Boards advised set cyber risk culture in financial services

Out-Law News | 07 Oct 2019 | 9:03 am | 1 min. read

Boardroom directors should set the cyber risk culture within financial services companies, a panel of experts that keeps Singapore's central bank updated on cybersecurity issues has said.

The Cyber Security Advisory Panel (CSAP) to the Monetary Authority of Singapore (MAS) said that cyber risk culture needs strengthened in the financial services sector.

"Poor risk culture was often cited as a contributing factor during cyber incidents," MAS said in summarising a recent meeting of CSAP. "The meeting discussed ways to strengthen cyber risk culture. CSAP members highlighted that the board and senior management of financial institutions should set clear expectations for cyber risk culture and monitor and assess how well the desired risk management culture is operating across the organisation."

Technology law specialist Bryan Tan of Pinsent Masons MPillay, the Singapore joint venture partner of Pinsent Masons, the law firm behind Out-Law, said: "Given the importance of cyber risks, the board and senior management can not afford to ignore cyber issues.
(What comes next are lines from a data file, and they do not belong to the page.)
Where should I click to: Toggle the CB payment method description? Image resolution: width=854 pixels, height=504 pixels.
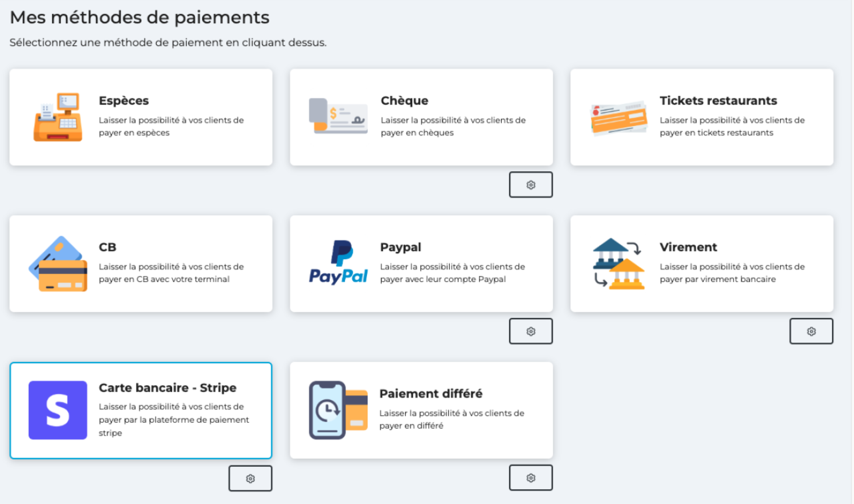171,272
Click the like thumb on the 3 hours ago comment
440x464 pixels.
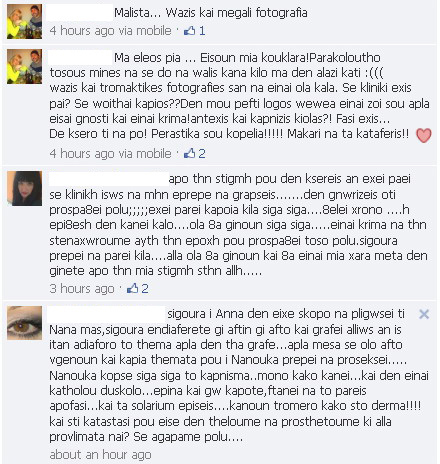coord(133,288)
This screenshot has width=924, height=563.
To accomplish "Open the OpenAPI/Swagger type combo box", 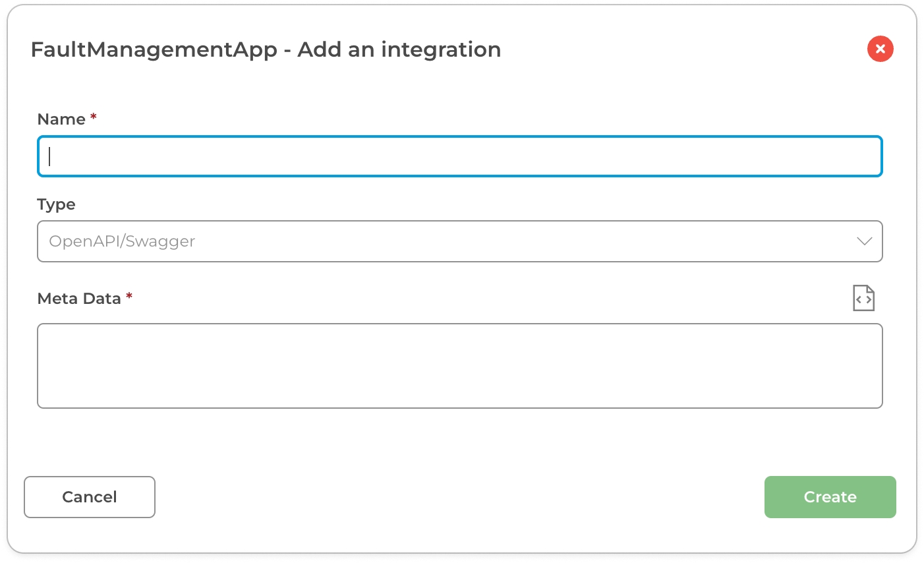I will [459, 241].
It is a given that any crisis management team should have the involvement of the top business leaders given its responsibility to manage a crisis to the business."

At its meeting, the CSAP experts said cyber monitoring and surveillance could also be improved within the financial services sector, and urged MAS to work with industry to help with this and to "deepen cyber intelligence-sharing networks with both global and local partners".
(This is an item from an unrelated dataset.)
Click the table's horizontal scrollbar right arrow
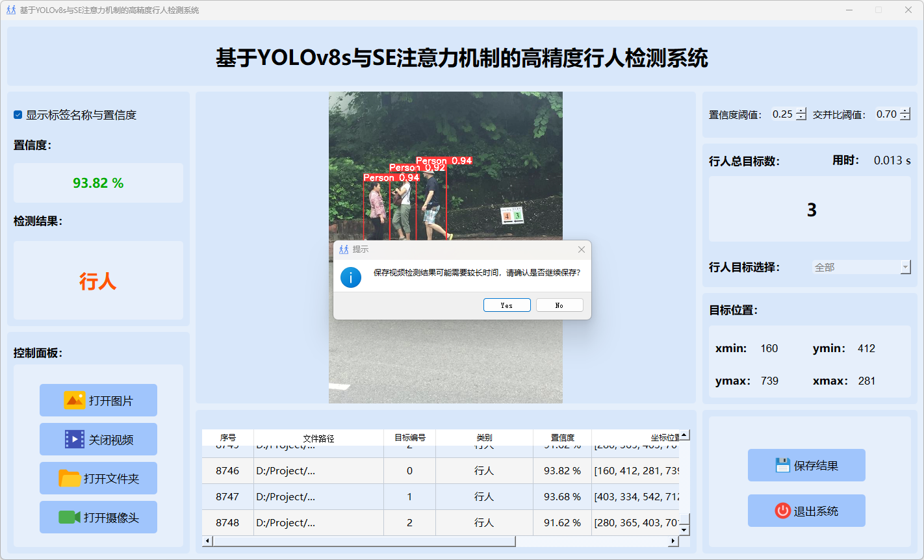The height and width of the screenshot is (560, 924). pyautogui.click(x=673, y=541)
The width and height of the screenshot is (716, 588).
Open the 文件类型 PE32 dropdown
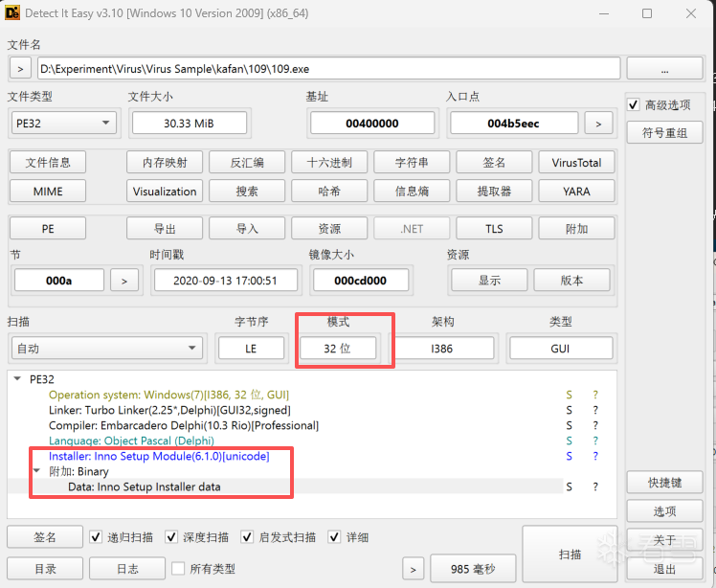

Financial services institutions were also warned by CSAP about the growing cyber risk they are facing through weaknesses in their supply chain.

"IT supply chains were increasingly being targeted and exploited by cyber criminals," MAS said. "CSAP members recommended that financial institutions should have in place an effective multi-layered defence with measures, such as source code reviews, system integrity checks, and network anomaly detection, to mitigate these risks."

Seven members of CSAP met on 30 September. David Koh, chief executive of the Cyber Security Agency of Singapore, was joined for the meeting by senior representatives from Microsoft, PayPal, Amazon Web Services, Standard Chartered, JP Morgan Chase and Fox-IT.

The advice from CSAP was published by MAS during Singapore International Cyber Week, during which the Cyber Security Agency of Singapore also outlined a new operational technology cybersecurity masterplan. The plan is designed to "enhance the security and resilience of Singapore’s critical information infrastructure sectors in delivering essential services".